INSTRUCTIONS FOR THE TASK: In the entries below, find the line containing "Click the Align Lefts toolbar icon" and the line containing "Viewport: 791px width, 555px height.". Copy those two lines and everything between them exactly, and only that.

EXTRACTED INFORMATION:

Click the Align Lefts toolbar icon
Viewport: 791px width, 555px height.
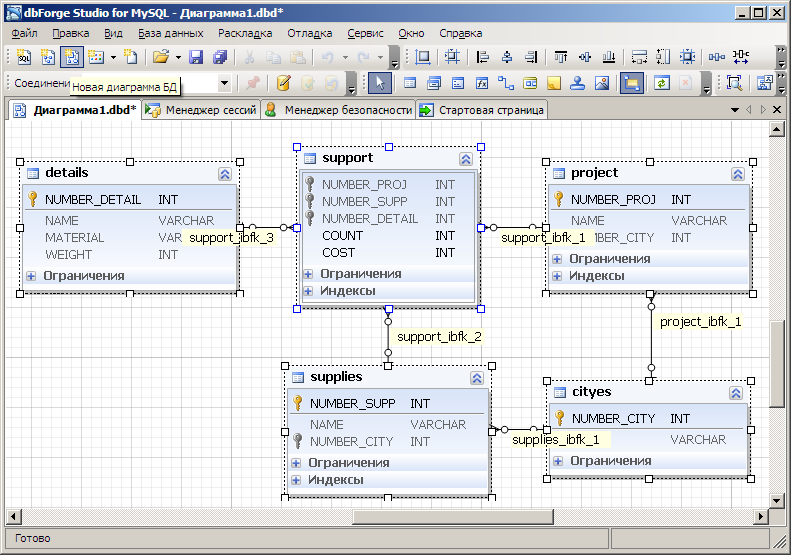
---
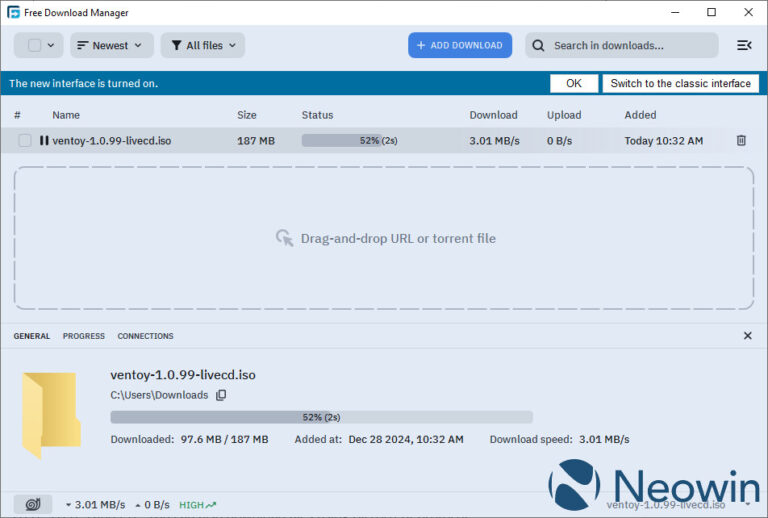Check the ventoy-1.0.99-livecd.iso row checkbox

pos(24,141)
* * *
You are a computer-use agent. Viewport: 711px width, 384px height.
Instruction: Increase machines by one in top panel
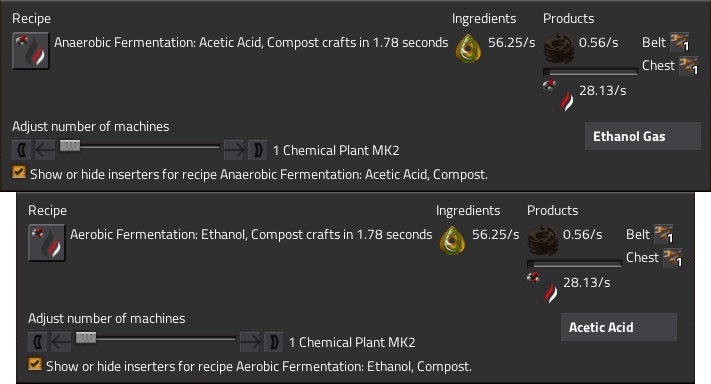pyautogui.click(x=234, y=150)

WRITTEN SOLUTION:
Click the Align Lefts toolbar icon
Viewport: 791px width, 555px height.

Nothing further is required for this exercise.